The STT checks for MySQL in particular (remember that the STT works not only with MySQL but also for MongoDB, PostgreSQL, and DBaaS like RDS) can only be queries of the kind SHOW (like SHOW STATUS) or read queries (SELECTs) and the Audit Log Plugin writes to either a file or SysLog.

So what can we do to use the valuable info inside the Audit Log file? One can think of several options, but the one we liked was to stream the records to a MySQL table. Here’s how:

Audit Log Stream to MySQL

Before actually thinking on how to ingest a table, the question to answer is “How do we want to store that data?” The audit log plugin supports four log formats: OLD, NEW, JSON, and CSV. OLD and NEW formats are based on XML, where the former outputs log record properties as XML attributes and the latter as XML tags. Information logged is the same in all four formats.

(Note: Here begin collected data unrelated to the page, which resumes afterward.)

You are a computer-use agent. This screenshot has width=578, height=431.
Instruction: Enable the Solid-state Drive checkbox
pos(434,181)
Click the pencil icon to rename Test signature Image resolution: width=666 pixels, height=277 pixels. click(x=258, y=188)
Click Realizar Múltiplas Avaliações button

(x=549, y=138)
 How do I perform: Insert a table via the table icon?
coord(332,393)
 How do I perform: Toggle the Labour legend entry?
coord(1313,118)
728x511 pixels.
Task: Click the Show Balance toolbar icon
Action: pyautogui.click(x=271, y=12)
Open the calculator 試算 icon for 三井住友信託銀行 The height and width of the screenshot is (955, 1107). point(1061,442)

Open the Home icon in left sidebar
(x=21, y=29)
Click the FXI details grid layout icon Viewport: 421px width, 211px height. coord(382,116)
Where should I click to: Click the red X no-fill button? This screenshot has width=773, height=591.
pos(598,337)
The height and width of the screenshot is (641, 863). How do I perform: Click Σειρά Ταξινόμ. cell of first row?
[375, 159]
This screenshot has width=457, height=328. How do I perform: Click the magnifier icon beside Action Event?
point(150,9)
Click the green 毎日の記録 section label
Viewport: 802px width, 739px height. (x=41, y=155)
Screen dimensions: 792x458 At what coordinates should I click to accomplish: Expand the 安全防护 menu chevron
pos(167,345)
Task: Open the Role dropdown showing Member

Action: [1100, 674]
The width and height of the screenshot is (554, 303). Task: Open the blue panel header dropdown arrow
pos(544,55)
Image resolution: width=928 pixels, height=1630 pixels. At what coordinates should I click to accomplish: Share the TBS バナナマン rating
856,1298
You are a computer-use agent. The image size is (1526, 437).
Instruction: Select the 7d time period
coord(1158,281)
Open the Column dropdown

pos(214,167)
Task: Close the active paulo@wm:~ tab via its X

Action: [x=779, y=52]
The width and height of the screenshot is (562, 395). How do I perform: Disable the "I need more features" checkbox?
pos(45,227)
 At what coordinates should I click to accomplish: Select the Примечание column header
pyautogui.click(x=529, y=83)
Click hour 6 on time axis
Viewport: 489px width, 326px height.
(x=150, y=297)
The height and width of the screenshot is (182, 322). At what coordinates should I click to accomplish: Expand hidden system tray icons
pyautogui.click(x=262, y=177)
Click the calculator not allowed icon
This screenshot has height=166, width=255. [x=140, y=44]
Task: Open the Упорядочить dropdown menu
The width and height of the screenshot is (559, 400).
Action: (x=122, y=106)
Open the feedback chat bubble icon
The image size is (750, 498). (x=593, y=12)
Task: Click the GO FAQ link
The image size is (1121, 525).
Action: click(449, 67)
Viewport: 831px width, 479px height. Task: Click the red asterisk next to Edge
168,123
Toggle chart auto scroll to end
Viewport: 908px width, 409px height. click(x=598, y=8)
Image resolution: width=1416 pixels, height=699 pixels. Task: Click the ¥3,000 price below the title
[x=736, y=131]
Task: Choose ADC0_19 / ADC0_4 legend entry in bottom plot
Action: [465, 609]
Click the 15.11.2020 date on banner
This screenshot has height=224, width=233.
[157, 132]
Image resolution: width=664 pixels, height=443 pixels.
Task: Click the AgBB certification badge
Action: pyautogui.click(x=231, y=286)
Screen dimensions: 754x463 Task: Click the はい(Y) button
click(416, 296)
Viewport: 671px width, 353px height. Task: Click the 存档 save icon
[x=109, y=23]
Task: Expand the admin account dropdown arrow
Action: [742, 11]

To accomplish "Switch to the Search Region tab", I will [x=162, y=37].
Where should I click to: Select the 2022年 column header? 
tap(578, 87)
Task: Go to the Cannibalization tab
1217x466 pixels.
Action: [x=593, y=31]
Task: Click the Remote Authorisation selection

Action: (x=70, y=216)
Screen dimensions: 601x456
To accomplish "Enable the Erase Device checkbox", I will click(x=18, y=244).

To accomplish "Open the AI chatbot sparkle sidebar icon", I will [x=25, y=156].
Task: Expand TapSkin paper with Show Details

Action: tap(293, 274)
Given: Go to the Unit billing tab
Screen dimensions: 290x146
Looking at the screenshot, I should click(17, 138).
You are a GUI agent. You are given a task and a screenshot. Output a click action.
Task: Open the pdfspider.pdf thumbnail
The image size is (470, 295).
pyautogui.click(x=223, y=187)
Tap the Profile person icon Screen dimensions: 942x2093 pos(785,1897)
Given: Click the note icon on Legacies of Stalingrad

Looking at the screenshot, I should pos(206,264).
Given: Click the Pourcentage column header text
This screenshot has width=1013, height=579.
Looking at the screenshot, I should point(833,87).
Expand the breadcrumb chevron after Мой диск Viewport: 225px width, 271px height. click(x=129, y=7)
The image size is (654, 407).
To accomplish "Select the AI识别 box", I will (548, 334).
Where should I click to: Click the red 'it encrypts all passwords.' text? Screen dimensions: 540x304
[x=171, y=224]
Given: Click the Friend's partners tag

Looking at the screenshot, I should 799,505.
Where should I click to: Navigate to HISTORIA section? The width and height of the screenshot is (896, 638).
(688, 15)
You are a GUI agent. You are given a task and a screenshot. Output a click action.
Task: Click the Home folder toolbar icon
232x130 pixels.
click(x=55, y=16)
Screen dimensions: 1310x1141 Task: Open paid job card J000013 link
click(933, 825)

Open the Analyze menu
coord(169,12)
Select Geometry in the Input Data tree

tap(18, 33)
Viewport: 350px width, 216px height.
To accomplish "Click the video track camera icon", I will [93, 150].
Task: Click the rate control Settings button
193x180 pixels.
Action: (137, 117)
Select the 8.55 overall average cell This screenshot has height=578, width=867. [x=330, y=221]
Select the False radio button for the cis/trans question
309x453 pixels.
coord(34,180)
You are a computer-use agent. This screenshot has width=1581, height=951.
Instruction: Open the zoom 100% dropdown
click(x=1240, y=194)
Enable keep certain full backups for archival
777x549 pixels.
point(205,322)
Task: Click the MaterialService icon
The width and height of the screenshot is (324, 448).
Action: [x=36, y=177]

Now, JSON is a language both MySQL (since 5.7) and the Audit Log plugin speak natively. So JSON it is! A simple table was created with a JSON type field:

mysql> show create table audit_data\G
*************************** 1. row ***************************
       Table: audit_data
Create Table: CREATE TABLE `audit_data` (
  `info` json DEFAULT NULL,
  PRIMARY KEY (`id`)
1 row in set (0.00 sec)

And the way to instruct the plugin to use JSON as the output format is by changing the value of the variable audit_log_format.

Next step: data ingestion.


The idea is to insert data into the table as soon as it’s available in the log file. The solution applied was to use something called named pipes for linux (not to be confused with the named pipes used on Windows to connect to MySQL). A named pipe (also known as a FIFO) is just a way to communicate with processes using the filesystem.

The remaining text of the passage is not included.